▶ **Exercise objective**
Go through the entries below and print each one exactly.

▶ **Supplied data**
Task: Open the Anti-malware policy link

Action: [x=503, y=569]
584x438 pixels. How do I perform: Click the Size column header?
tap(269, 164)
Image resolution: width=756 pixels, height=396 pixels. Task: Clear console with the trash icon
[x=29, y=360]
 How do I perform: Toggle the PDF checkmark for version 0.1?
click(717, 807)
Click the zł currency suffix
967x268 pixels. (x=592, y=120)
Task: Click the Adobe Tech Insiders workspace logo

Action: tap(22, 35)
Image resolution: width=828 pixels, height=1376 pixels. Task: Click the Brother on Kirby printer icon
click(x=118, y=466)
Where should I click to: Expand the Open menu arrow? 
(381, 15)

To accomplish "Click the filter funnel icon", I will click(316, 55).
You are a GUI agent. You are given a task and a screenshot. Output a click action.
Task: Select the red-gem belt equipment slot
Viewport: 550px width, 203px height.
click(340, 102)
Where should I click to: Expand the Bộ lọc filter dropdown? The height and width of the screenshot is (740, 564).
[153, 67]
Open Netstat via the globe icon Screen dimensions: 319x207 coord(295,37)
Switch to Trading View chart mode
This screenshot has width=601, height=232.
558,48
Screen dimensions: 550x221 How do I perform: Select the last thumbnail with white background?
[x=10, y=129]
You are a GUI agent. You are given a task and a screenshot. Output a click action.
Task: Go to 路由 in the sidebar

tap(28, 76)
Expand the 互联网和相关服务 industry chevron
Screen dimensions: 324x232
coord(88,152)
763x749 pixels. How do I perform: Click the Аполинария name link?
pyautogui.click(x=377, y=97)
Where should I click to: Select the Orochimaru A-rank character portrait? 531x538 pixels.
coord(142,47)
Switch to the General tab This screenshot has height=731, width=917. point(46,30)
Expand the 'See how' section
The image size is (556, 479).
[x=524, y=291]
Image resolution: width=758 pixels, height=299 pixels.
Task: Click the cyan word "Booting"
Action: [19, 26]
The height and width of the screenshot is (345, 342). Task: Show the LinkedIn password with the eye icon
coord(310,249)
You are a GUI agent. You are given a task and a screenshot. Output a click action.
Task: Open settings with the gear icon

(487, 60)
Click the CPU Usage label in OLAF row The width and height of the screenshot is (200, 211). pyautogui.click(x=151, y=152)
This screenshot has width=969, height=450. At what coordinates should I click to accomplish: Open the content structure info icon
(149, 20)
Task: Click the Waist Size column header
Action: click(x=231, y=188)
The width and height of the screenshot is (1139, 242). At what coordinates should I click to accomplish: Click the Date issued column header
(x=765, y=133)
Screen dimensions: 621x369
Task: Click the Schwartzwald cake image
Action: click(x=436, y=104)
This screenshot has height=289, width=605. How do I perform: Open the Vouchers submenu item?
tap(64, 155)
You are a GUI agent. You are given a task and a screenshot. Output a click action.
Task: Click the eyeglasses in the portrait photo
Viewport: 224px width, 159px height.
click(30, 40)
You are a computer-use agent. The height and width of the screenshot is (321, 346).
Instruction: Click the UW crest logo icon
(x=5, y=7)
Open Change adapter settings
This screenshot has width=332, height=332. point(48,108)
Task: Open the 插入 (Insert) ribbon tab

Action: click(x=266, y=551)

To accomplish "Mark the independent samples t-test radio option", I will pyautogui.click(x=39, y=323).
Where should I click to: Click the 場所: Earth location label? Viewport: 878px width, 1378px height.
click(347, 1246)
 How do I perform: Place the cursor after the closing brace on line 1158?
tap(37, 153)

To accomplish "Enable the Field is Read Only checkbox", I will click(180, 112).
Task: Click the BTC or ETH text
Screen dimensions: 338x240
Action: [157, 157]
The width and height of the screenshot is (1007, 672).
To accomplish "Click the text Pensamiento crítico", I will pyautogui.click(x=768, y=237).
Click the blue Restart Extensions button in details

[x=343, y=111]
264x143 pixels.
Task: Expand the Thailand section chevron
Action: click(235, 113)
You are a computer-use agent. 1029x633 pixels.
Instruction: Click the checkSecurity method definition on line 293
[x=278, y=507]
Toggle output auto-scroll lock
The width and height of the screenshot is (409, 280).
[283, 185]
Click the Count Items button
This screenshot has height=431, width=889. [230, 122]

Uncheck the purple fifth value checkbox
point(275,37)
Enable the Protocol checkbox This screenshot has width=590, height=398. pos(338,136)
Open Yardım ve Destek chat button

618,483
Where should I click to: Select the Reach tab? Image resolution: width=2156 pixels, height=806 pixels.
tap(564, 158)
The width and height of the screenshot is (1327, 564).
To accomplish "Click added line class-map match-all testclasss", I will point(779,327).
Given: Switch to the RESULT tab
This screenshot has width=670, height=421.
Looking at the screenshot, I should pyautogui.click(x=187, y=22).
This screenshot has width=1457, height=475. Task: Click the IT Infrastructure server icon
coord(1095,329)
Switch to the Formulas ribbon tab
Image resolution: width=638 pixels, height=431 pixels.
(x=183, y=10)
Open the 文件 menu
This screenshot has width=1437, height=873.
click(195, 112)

▶ **Output of the task**
Task: Open the Anti-malware policy link

Action: [x=503, y=569]
584x438 pixels. How do I perform: Click the Size column header?
tap(269, 164)
Image resolution: width=756 pixels, height=396 pixels. Task: Clear console with the trash icon
[x=29, y=360]
 How do I perform: Toggle the PDF checkmark for version 0.1?
click(717, 807)
Click the zł currency suffix
967x268 pixels. (x=592, y=120)
Task: Click the Adobe Tech Insiders workspace logo

Action: tap(22, 35)
Image resolution: width=828 pixels, height=1376 pixels. Task: Click the Brother on Kirby printer icon
click(x=118, y=466)
Where should I click to: Expand the Open menu arrow? 
(381, 15)

To accomplish "Click the filter funnel icon", I will click(316, 55).
You are a GUI agent. You are given a task and a screenshot. Output a click action.
Task: Select the red-gem belt equipment slot
Viewport: 550px width, 203px height.
click(340, 102)
Where should I click to: Expand the Bộ lọc filter dropdown? The height and width of the screenshot is (740, 564).
[153, 67]
Open Netstat via the globe icon Screen dimensions: 319x207 coord(295,37)
Switch to Trading View chart mode
This screenshot has width=601, height=232.
558,48
Screen dimensions: 550x221 How do I perform: Select the last thumbnail with white background?
[x=10, y=129]
You are a GUI agent. You are given a task and a screenshot. Output a click action.
Task: Go to 路由 in the sidebar

tap(28, 76)
Expand the 互联网和相关服务 industry chevron
Screen dimensions: 324x232
coord(88,152)
763x749 pixels. How do I perform: Click the Аполинария name link?
pyautogui.click(x=377, y=97)
Where should I click to: Select the Orochimaru A-rank character portrait? 531x538 pixels.
coord(142,47)
Switch to the General tab This screenshot has height=731, width=917. point(46,30)
Expand the 'See how' section
The image size is (556, 479).
[x=524, y=291]
Image resolution: width=758 pixels, height=299 pixels.
Task: Click the cyan word "Booting"
Action: [19, 26]
The height and width of the screenshot is (345, 342). Task: Show the LinkedIn password with the eye icon
coord(310,249)
You are a GUI agent. You are given a task and a screenshot. Output a click action.
Task: Open settings with the gear icon

(487, 60)
Click the CPU Usage label in OLAF row The width and height of the screenshot is (200, 211). pyautogui.click(x=151, y=152)
This screenshot has width=969, height=450. At what coordinates should I click to accomplish: Open the content structure info icon
(149, 20)
Task: Click the Waist Size column header
Action: click(x=231, y=188)
The width and height of the screenshot is (1139, 242). At what coordinates should I click to accomplish: Click the Date issued column header
(x=765, y=133)
Screen dimensions: 621x369
Task: Click the Schwartzwald cake image
Action: click(x=436, y=104)
This screenshot has height=289, width=605. How do I perform: Open the Vouchers submenu item?
tap(64, 155)
You are a GUI agent. You are given a task and a screenshot. Output a click action.
Task: Click the eyeglasses in the portrait photo
Viewport: 224px width, 159px height.
click(30, 40)
You are a computer-use agent. The height and width of the screenshot is (321, 346).
Instruction: Click the UW crest logo icon
(x=5, y=7)
Open Change adapter settings
This screenshot has width=332, height=332. point(48,108)
Task: Open the 插入 (Insert) ribbon tab

Action: click(x=266, y=551)

To accomplish "Mark the independent samples t-test radio option", I will pyautogui.click(x=39, y=323).
Where should I click to: Click the 場所: Earth location label? Viewport: 878px width, 1378px height.
click(347, 1246)
 How do I perform: Place the cursor after the closing brace on line 1158?
tap(37, 153)

To accomplish "Enable the Field is Read Only checkbox", I will click(180, 112).
Task: Click the BTC or ETH text
Screen dimensions: 338x240
Action: [157, 157]
The width and height of the screenshot is (1007, 672).
To accomplish "Click the text Pensamiento crítico", I will pyautogui.click(x=768, y=237).
Click the blue Restart Extensions button in details

[x=343, y=111]
264x143 pixels.
Task: Expand the Thailand section chevron
Action: click(235, 113)
You are a computer-use agent. 1029x633 pixels.
Instruction: Click the checkSecurity method definition on line 293
[x=278, y=507]
Toggle output auto-scroll lock
The width and height of the screenshot is (409, 280).
[283, 185]
Click the Count Items button
This screenshot has height=431, width=889. [230, 122]

Uncheck the purple fifth value checkbox
point(275,37)
Enable the Protocol checkbox This screenshot has width=590, height=398. pos(338,136)
Open Yardım ve Destek chat button

618,483
Where should I click to: Select the Reach tab? Image resolution: width=2156 pixels, height=806 pixels.
tap(564, 158)
The width and height of the screenshot is (1327, 564).
To accomplish "Click added line class-map match-all testclasss", I will point(779,327).
Given: Switch to the RESULT tab
This screenshot has width=670, height=421.
Looking at the screenshot, I should pyautogui.click(x=187, y=22).
This screenshot has width=1457, height=475. Task: Click the IT Infrastructure server icon
coord(1095,329)
Switch to the Formulas ribbon tab
Image resolution: width=638 pixels, height=431 pixels.
(x=183, y=10)
Open the 文件 menu
This screenshot has width=1437, height=873.
click(195, 112)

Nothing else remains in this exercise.